A 4-byte store to val won't fault unless the linker happens to place it in the last 3 bytes of a page, and the next page is unmapped.

What actually happens is that you just overwrite whatever is after val. In this case, it's just unused space to the end of the page. If you had other static storage locations in the BSS, you'd step on their values. (Call them "variables" if you want, but the high-level concept of a "variable" doesn't just mean a memory location, a variable can be live in a register and never needs to have an address.)

Besides the wikipedia article linked above, see also:

  • How does x86 paging work? (internals of the page-table format, and how the OS manages it and the CPU reads it).
  • What is the state of the art in Memory Protection?
  • Is it safe to read past the end of a buffer within the same page on x86 and x64?
  • About the memory layout of programs in Linux

but actually put 2 bytes (charcode for 1 and newline symbol) into the memory location.

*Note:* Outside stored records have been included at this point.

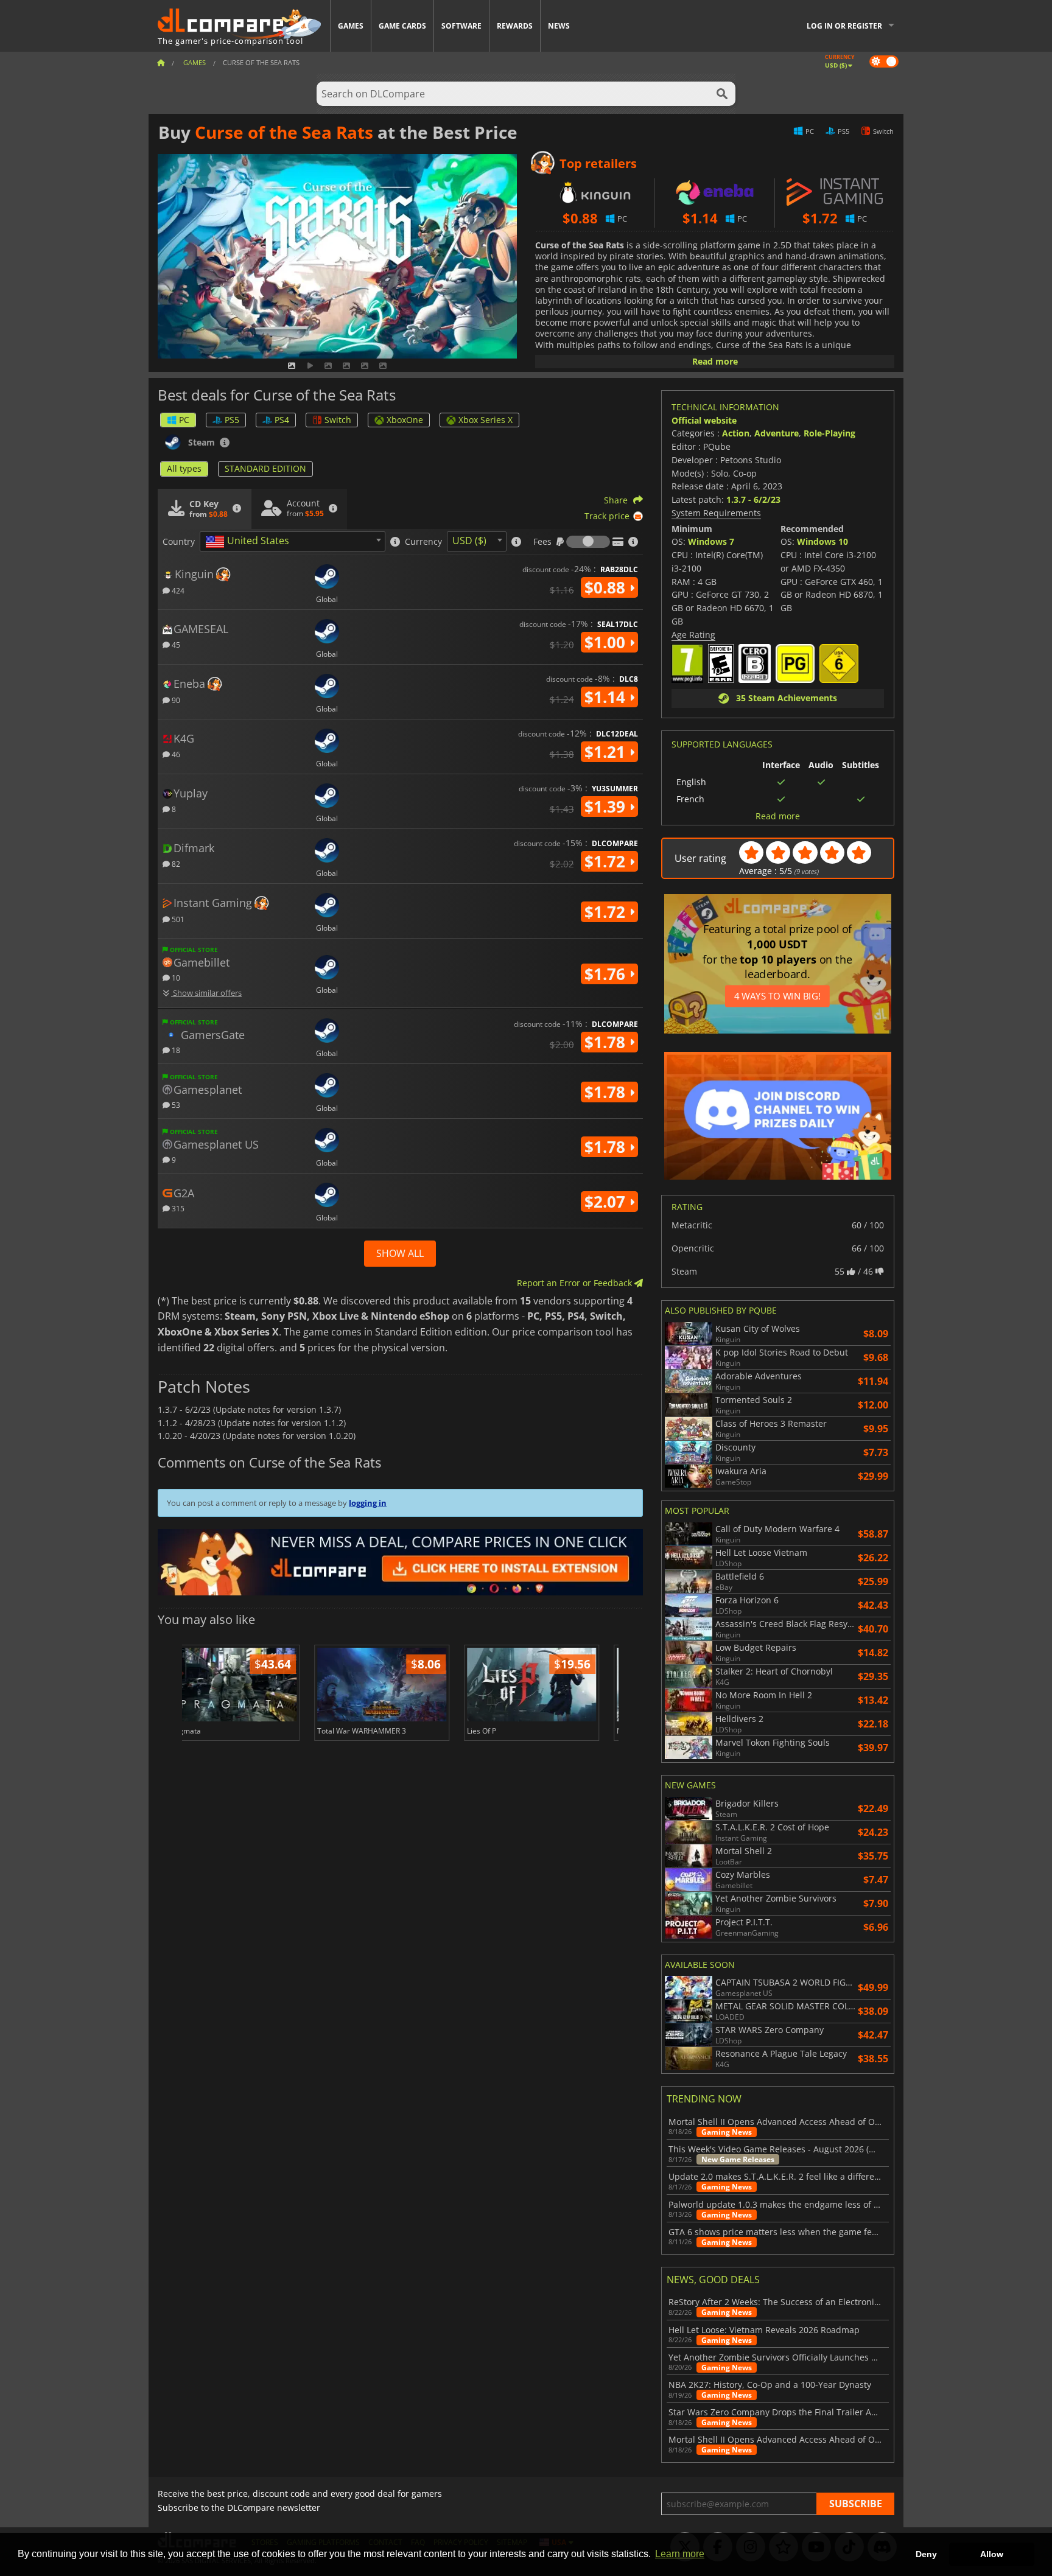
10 (175, 977)
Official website (704, 420)
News (559, 26)
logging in (368, 1502)
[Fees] (588, 542)
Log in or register (844, 26)
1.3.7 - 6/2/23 (753, 499)
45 (175, 644)
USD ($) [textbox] (469, 540)
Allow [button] (991, 2554)
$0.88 (606, 587)
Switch (337, 419)
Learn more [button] (679, 2554)
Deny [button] (926, 2554)
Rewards (515, 26)
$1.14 (606, 697)
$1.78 (606, 1042)
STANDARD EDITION (265, 468)
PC (184, 419)
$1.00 (606, 642)
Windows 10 (822, 541)
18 (175, 1049)
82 (175, 863)
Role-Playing (829, 433)
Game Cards (402, 26)
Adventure (776, 433)
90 (175, 699)
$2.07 (606, 1201)
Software (461, 26)
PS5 (232, 419)
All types (184, 468)
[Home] (160, 62)
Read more (715, 361)
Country (179, 541)
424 (177, 590)
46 (175, 753)
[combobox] (292, 541)
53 (175, 1104)
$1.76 (606, 974)
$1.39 (606, 806)
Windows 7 (711, 541)
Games (350, 26)
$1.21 (606, 751)
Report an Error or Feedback (575, 1283)
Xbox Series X (485, 419)
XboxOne (405, 419)
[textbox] (249, 541)
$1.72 (606, 861)
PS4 (282, 419)
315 (177, 1208)
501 (177, 918)
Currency (423, 541)
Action (735, 433)
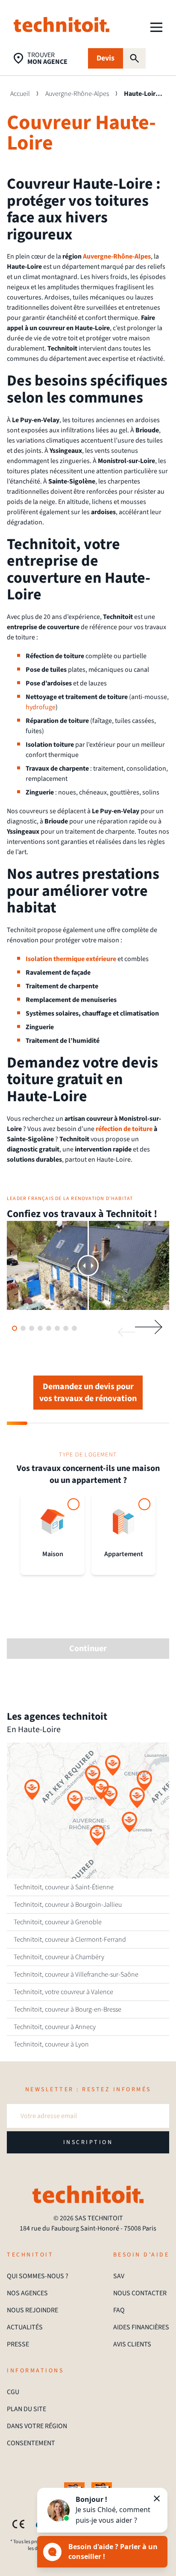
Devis (105, 58)
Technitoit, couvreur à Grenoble (58, 1922)
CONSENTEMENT (31, 2443)
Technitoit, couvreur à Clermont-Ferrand (70, 1939)
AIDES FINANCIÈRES (141, 2327)
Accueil (20, 93)
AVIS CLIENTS (132, 2344)
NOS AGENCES (27, 2293)
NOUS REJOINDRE (32, 2310)
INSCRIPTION (88, 2142)
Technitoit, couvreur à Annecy (55, 2027)
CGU (13, 2392)
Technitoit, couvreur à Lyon (51, 2044)
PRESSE (18, 2344)
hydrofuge (41, 707)
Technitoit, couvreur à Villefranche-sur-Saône (76, 1974)
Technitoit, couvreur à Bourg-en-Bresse (67, 2009)
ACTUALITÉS (25, 2327)
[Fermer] (156, 2498)
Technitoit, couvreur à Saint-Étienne (64, 1887)
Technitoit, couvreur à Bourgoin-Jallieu (68, 1904)
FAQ (119, 2310)
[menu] (156, 27)
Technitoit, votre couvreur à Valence (63, 1992)
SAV (118, 2276)
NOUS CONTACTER (140, 2293)
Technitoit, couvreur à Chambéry (59, 1957)
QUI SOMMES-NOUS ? (37, 2276)
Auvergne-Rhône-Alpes (77, 93)
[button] (74, 1800)
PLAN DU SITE (26, 2409)
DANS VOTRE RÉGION (37, 2426)
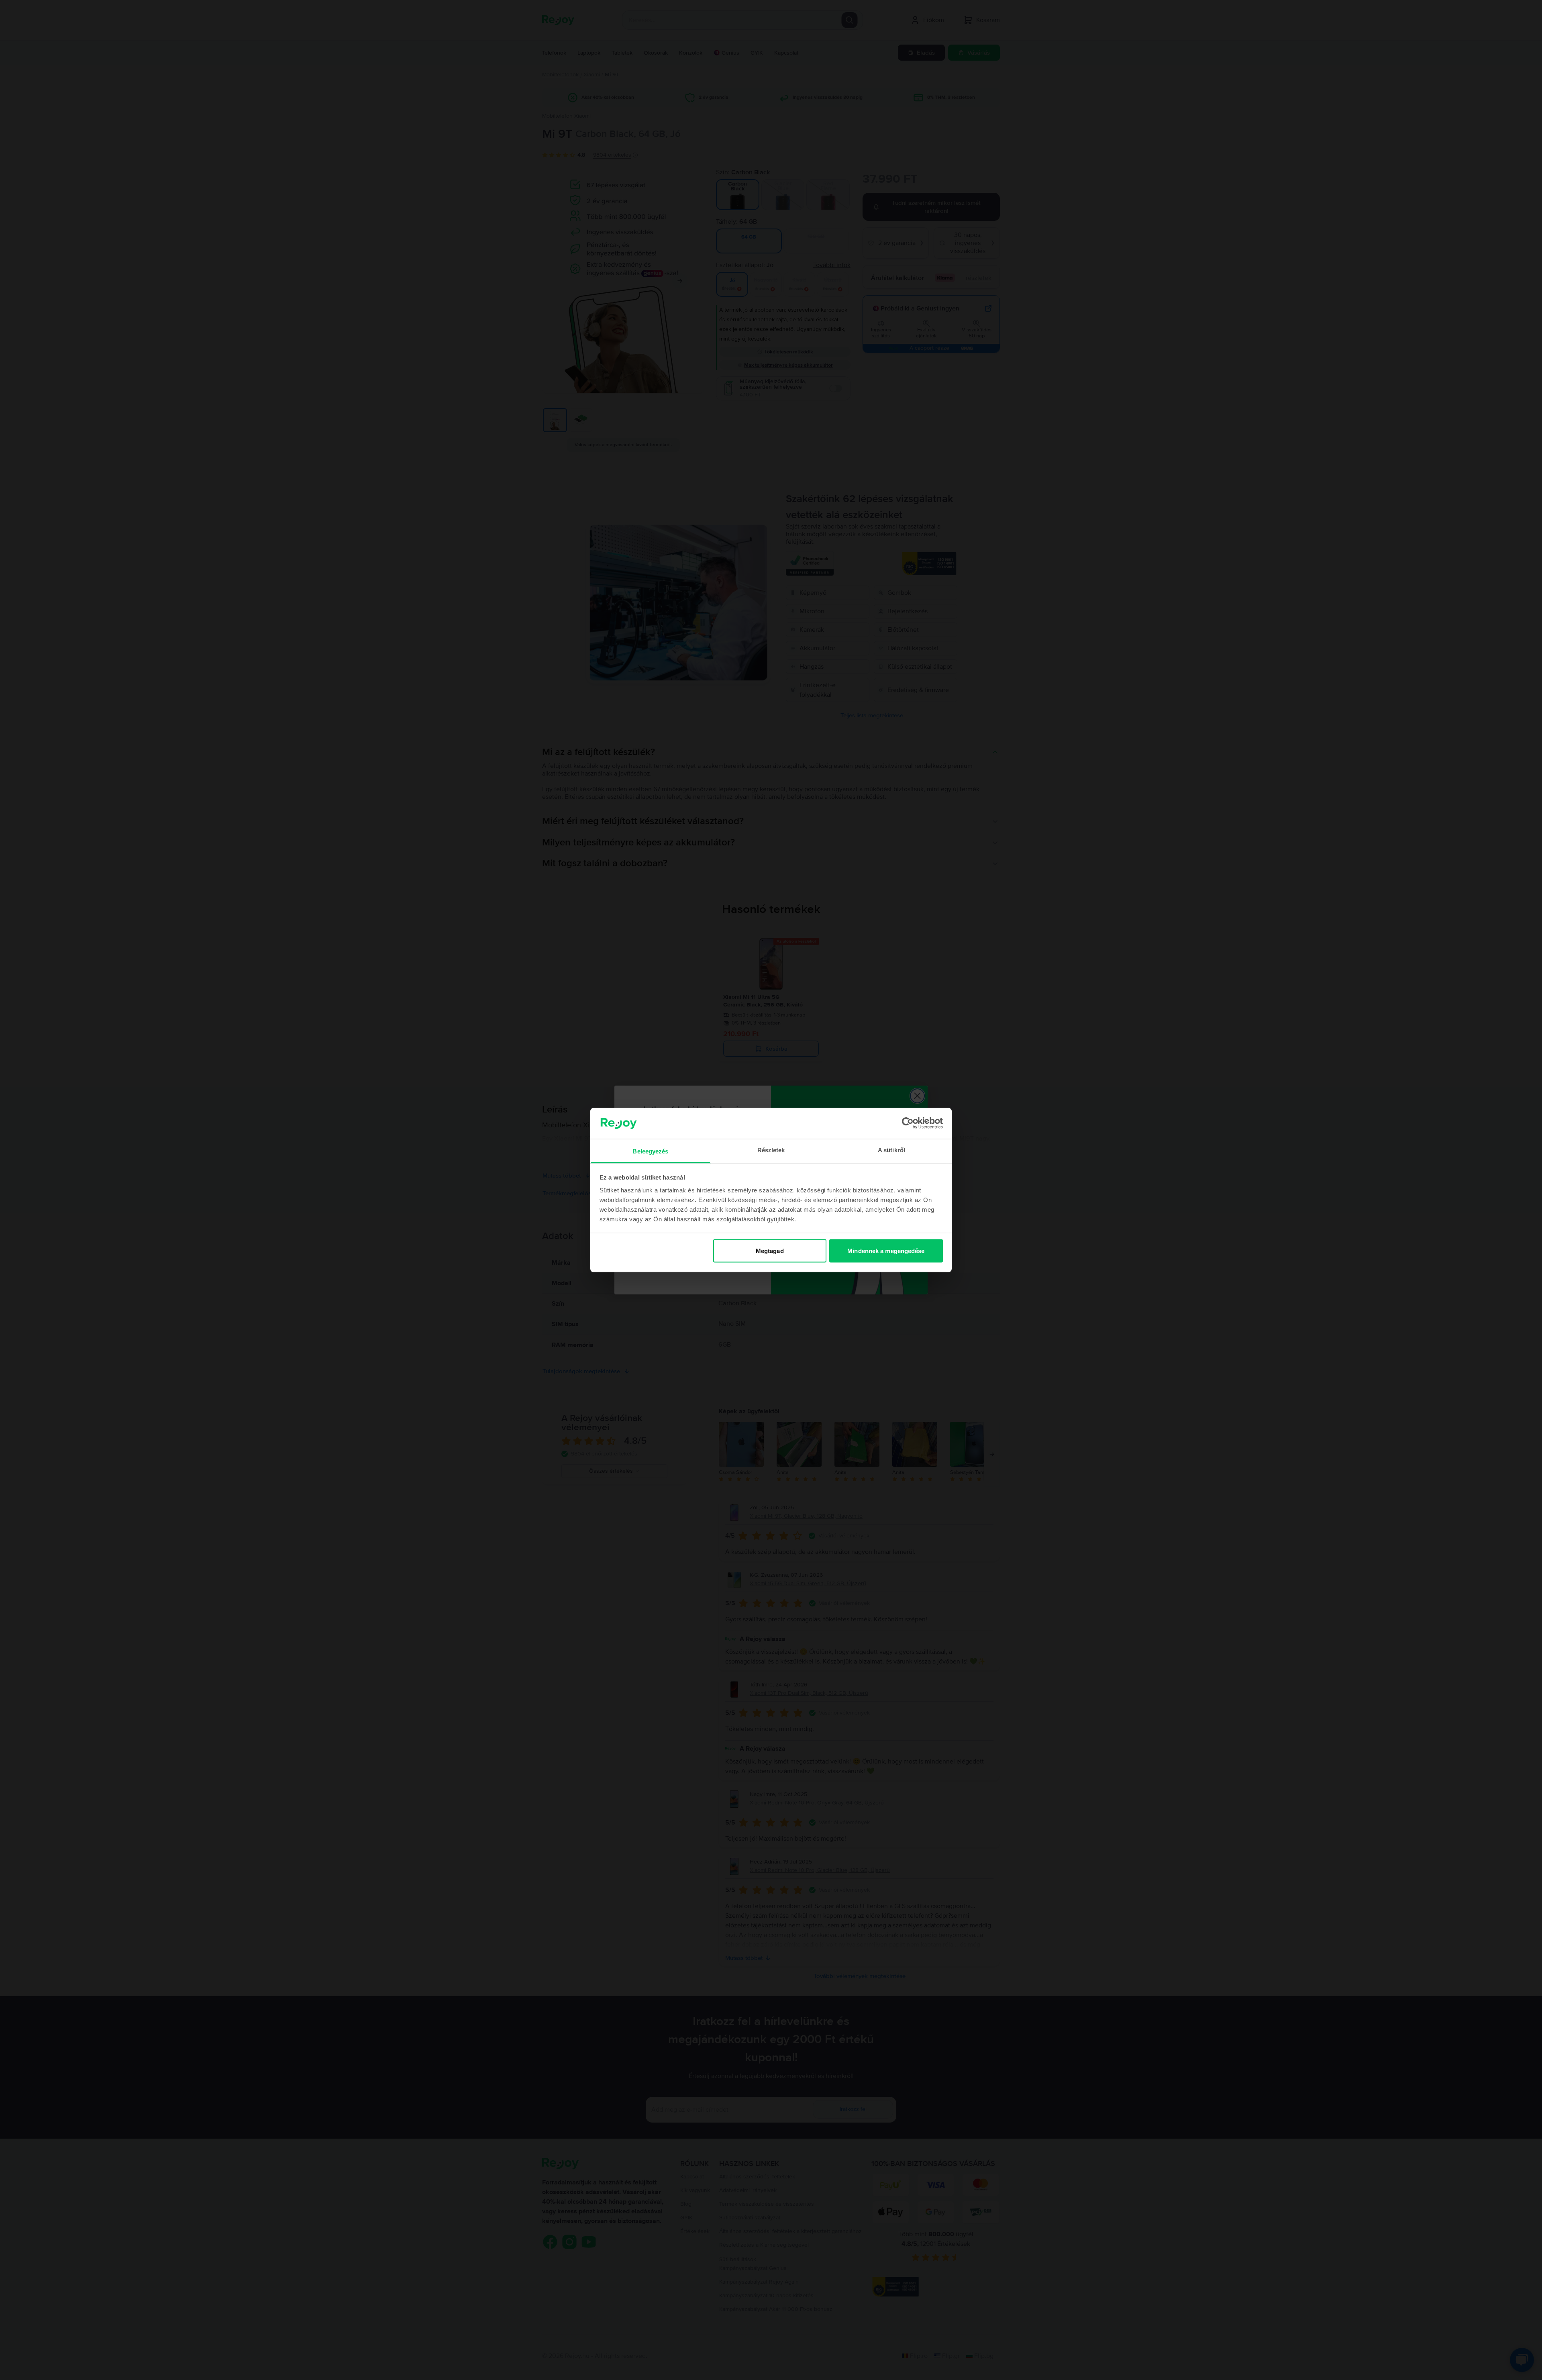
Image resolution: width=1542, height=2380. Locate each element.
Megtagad (770, 1250)
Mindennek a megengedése (885, 1250)
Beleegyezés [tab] (650, 1150)
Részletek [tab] (771, 1149)
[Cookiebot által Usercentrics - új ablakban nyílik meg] (908, 1123)
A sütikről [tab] (891, 1149)
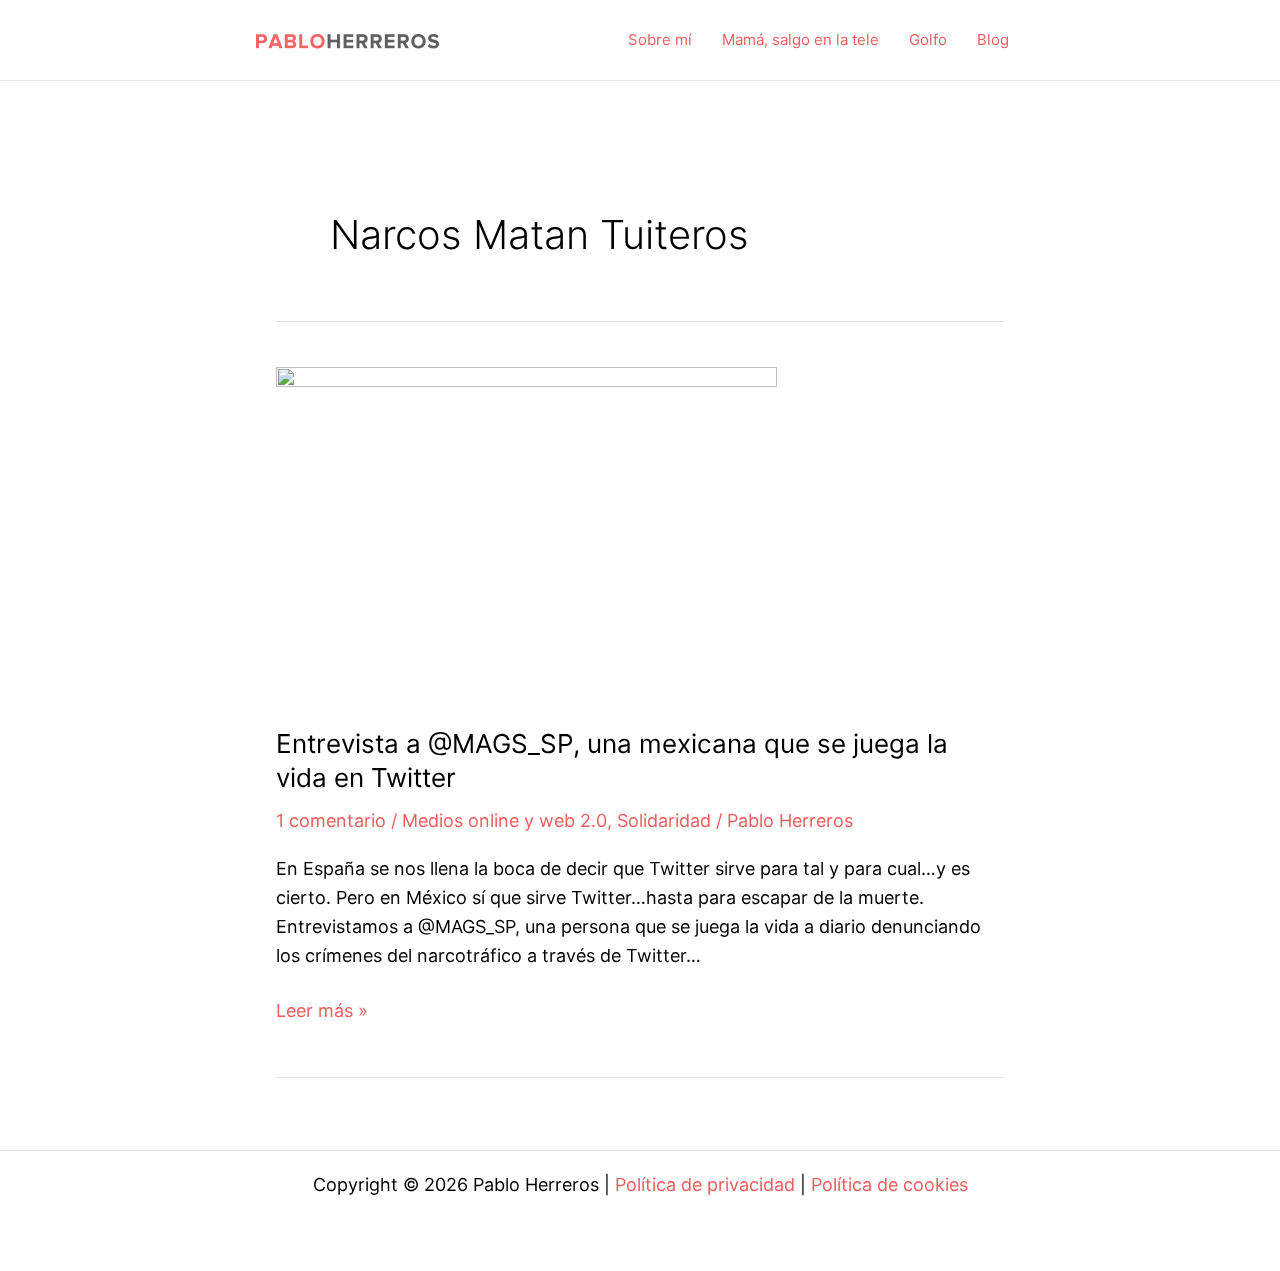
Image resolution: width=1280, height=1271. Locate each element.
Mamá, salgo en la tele (800, 39)
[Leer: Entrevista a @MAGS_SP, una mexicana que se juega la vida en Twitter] (526, 531)
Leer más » (322, 1012)
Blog (993, 39)
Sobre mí (660, 39)
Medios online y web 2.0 (504, 820)
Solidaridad (664, 820)
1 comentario (331, 820)
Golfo (928, 39)
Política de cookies (889, 1184)
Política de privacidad (705, 1184)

mov [val], eax is a 4-byte store. The operand-size is determined by the register. If you wanted to do a 2-byte store, use mov [val], ax.

Fun fact: MASM would warn or error about an operand-size mismatch, because it magically associates sizes with symbol names based on the declaration that reserves space after them. NASM stays out of your way, so if you wrote mov [val], 0x0A31, it would be an error. Neither operand implies a size, so you need mov dword [val], 0x0A31 (or word or byte).

Placing val at the end of a page to get a segfault

The BSS for some reason doesn't start at the beginning of a page in a 32-bit binary, but it is near the start of a page. You're not linking with anything else that would use up most of a page in the BSS. nm bss-no-segfault shows that it's at 0x080490a8, and a 4k page is 0x1000 bytes, so the last byte in the BSS mapping will be 0x08049fff.

It seems that the BSS start address changes when I add an instruction to the .text section, so presumably the linker's choices here are related to packing things into an ELF executable. It doesn't make much sense, because the BSS isn't stored in the file, it's just a base address + length. I'm not going down that rabbit hole; I'm sure there's a reason that making .text slightly larger results in a BSS that starts at the beginning of a page, but IDK what it is.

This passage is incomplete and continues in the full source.